### EXERCISE
Everything below from the line with "This screenshot has height=639, width=1062." through the line with "449x960 pixels." must be retyped exactly, except the pictures.

### PROVIDED RECORDS
--------------------

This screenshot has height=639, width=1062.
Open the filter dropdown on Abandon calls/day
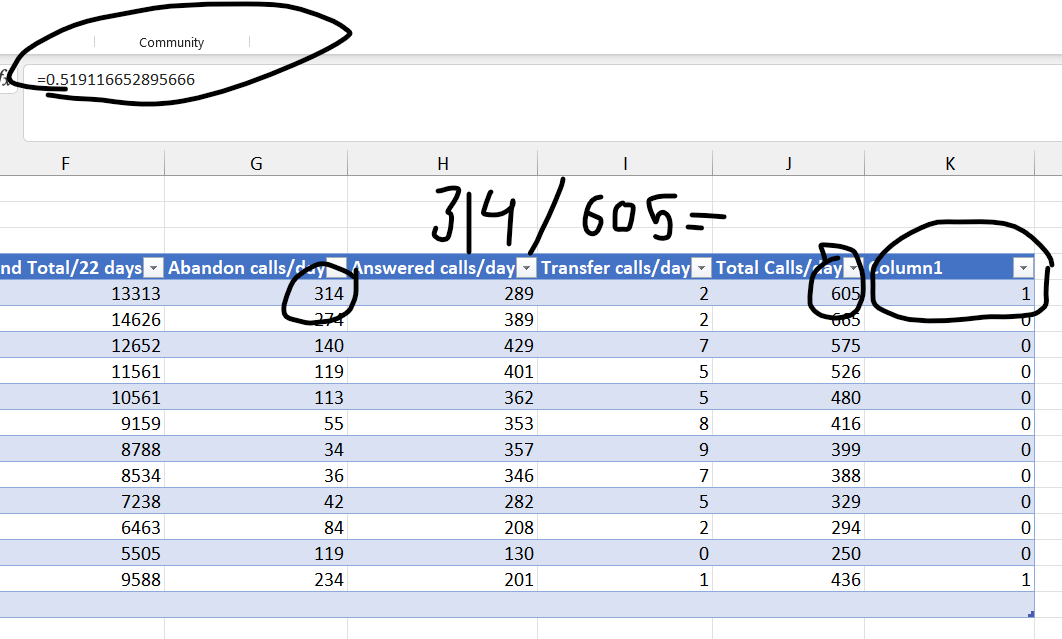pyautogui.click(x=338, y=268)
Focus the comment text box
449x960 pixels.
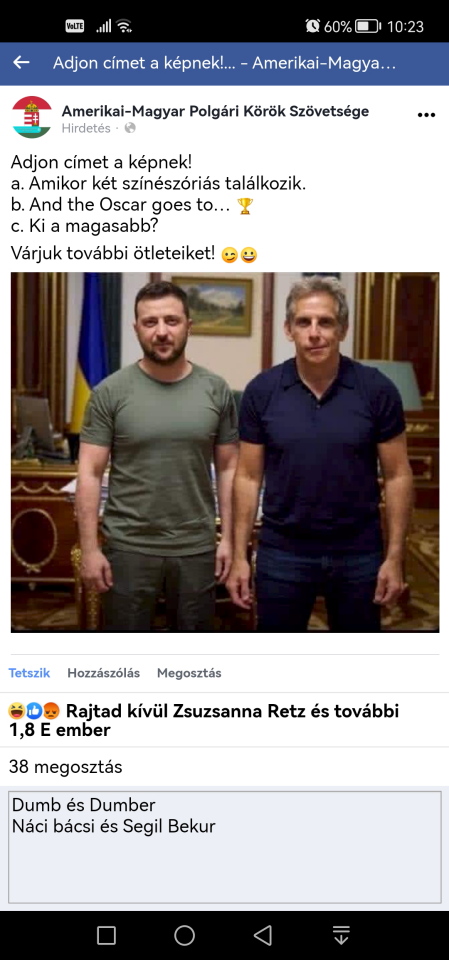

--------------------

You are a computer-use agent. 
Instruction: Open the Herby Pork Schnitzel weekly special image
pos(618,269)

--------------------

### RESPONSE TO THIS TASK
This screenshot has height=639, width=1062.
Open the filter dropdown on Abandon calls/day
pyautogui.click(x=338, y=268)
Focus the comment text box
449x960 pixels.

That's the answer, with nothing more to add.